Chinese footballer (born 1991)

Wang Chu (王楚 (Wáng Chǔ); born 10 January 1991) is a Chinese former professional footballer who played as a midfielder.

==Club career==
Wang Chu started his football career when he joined Metz's youth academy in 2004 as a part of a cooperation between Metz and the Chengdu Football Association. He was promoted to Metz reserve to play in Championnat de France Amateur in 2010. In June 2012, he terminated his contract with Metz after the club refused to promote him to the first team.

Wang signed a two-year contract with Luxembourg National Division side Jeunesse Esch in the summer of 2012. He won Luxembourg Cup with the club in the 2012–13 season. On 4 July 2013, he scored a goal in the first leg of the first qualifying round of 2013–14 UEFA Europa League in a 2–0 home victory against Finnish club TPS. He scored again in the second leg on 9 July 2013, which ensured Jeunesse Esch win 3–2 on aggregate and advance to the next round. He didn't extend his contract at the end of the 2013–14 season due to serious injury.

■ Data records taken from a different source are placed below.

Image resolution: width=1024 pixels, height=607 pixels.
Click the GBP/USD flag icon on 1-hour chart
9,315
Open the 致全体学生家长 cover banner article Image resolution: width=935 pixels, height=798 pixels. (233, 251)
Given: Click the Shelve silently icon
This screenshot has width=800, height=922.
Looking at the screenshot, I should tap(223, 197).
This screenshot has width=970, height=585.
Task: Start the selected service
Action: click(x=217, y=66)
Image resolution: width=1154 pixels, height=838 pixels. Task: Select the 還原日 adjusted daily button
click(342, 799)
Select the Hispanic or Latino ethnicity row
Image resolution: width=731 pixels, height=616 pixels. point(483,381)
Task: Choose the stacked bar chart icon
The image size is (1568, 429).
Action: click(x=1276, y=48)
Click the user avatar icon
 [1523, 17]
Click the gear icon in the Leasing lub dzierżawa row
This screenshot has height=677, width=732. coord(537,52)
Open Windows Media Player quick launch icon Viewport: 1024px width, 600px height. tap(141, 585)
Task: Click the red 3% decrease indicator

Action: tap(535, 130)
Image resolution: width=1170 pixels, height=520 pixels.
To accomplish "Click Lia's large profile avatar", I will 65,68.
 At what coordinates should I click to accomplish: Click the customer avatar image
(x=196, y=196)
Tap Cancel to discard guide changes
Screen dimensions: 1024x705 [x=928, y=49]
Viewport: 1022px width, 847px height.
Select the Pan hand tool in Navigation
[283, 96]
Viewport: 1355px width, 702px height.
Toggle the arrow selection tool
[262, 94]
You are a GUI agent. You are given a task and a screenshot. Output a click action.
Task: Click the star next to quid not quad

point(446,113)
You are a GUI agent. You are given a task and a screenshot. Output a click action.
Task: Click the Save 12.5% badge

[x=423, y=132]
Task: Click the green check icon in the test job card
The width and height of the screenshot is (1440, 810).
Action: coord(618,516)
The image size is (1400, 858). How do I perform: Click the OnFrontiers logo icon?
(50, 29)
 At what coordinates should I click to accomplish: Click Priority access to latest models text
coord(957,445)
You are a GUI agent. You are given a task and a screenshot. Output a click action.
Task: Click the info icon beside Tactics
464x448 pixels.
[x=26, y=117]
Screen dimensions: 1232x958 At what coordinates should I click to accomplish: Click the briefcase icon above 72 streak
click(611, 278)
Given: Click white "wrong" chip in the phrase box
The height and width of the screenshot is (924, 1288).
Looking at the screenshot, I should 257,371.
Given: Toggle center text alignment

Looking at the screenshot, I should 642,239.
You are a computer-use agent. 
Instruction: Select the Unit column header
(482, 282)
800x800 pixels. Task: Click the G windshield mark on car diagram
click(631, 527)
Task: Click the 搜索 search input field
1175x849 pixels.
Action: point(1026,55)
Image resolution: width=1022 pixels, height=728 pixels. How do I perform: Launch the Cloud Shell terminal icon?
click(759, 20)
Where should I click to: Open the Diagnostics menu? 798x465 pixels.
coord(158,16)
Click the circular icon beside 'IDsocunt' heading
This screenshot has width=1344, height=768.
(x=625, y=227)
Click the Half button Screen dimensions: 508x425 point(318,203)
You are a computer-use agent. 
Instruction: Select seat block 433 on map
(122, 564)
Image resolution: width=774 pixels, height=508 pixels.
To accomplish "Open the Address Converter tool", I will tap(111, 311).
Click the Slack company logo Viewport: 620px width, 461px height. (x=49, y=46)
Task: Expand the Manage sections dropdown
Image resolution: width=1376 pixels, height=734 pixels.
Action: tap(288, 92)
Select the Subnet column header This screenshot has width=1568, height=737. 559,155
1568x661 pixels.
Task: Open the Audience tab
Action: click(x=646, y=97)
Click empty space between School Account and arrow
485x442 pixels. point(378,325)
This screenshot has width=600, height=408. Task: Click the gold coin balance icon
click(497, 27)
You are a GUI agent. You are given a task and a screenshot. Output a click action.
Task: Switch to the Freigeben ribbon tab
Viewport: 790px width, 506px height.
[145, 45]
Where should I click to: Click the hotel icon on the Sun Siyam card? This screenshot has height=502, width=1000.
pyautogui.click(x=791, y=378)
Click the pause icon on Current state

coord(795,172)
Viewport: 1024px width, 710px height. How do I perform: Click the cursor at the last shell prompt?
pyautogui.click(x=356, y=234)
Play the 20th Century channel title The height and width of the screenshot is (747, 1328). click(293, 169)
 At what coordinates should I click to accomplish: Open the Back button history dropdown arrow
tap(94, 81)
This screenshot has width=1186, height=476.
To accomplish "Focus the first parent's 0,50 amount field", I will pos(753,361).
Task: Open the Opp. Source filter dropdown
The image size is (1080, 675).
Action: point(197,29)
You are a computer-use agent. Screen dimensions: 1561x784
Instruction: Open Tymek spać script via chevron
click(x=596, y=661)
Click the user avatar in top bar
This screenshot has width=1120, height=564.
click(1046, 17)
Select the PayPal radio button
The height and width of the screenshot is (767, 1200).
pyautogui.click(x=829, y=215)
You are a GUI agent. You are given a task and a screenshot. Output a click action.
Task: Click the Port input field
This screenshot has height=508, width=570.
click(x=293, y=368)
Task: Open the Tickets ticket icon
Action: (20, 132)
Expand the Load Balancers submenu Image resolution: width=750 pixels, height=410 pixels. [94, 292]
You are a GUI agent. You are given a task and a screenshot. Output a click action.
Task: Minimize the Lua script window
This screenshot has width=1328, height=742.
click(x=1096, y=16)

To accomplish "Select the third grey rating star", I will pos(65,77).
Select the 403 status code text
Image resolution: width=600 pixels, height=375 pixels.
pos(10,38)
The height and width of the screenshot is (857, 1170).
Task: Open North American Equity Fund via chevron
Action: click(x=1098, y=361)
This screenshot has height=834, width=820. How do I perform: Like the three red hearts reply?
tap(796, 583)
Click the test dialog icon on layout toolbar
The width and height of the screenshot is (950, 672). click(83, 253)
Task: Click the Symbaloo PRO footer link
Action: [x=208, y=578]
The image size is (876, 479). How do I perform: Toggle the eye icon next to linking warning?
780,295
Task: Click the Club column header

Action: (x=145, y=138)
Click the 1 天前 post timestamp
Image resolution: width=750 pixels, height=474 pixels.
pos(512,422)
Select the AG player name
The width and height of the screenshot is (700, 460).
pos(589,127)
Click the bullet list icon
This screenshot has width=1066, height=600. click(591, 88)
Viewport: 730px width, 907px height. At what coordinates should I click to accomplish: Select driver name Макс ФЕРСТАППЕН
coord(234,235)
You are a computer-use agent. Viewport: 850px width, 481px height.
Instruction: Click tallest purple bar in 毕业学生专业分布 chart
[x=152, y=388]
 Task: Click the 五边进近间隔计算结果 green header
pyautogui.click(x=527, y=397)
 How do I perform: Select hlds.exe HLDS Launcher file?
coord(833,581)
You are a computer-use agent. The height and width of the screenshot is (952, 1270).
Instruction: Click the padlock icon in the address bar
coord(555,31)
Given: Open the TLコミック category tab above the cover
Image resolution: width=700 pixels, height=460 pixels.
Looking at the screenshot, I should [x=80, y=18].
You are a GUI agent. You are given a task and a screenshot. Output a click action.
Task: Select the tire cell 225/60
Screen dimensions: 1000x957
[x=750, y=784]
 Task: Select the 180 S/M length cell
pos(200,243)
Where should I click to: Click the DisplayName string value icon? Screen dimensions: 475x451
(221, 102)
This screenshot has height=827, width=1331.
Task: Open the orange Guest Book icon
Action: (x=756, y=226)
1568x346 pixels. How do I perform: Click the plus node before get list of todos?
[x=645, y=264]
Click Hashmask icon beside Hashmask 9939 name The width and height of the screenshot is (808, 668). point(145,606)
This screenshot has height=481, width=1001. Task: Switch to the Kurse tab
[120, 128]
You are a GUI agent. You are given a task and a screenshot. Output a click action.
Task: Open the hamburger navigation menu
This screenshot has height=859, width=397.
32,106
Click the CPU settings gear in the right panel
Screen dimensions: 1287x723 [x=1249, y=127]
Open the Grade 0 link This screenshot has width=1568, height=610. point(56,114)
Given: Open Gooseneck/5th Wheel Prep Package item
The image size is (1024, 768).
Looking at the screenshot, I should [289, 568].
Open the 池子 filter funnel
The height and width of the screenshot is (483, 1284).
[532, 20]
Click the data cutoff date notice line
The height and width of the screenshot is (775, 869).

On 17 June 2016, Wang signed a one-year contract with Cova da Piedade which newly earned promotion to LigaPro. He made his debut in Portugal on 20 August 2016 in 1–0 away victory against Braga B, coming on as a substitute for Robson in the 84th minute. On 18 July 2017, he extended his contract with the club for another season.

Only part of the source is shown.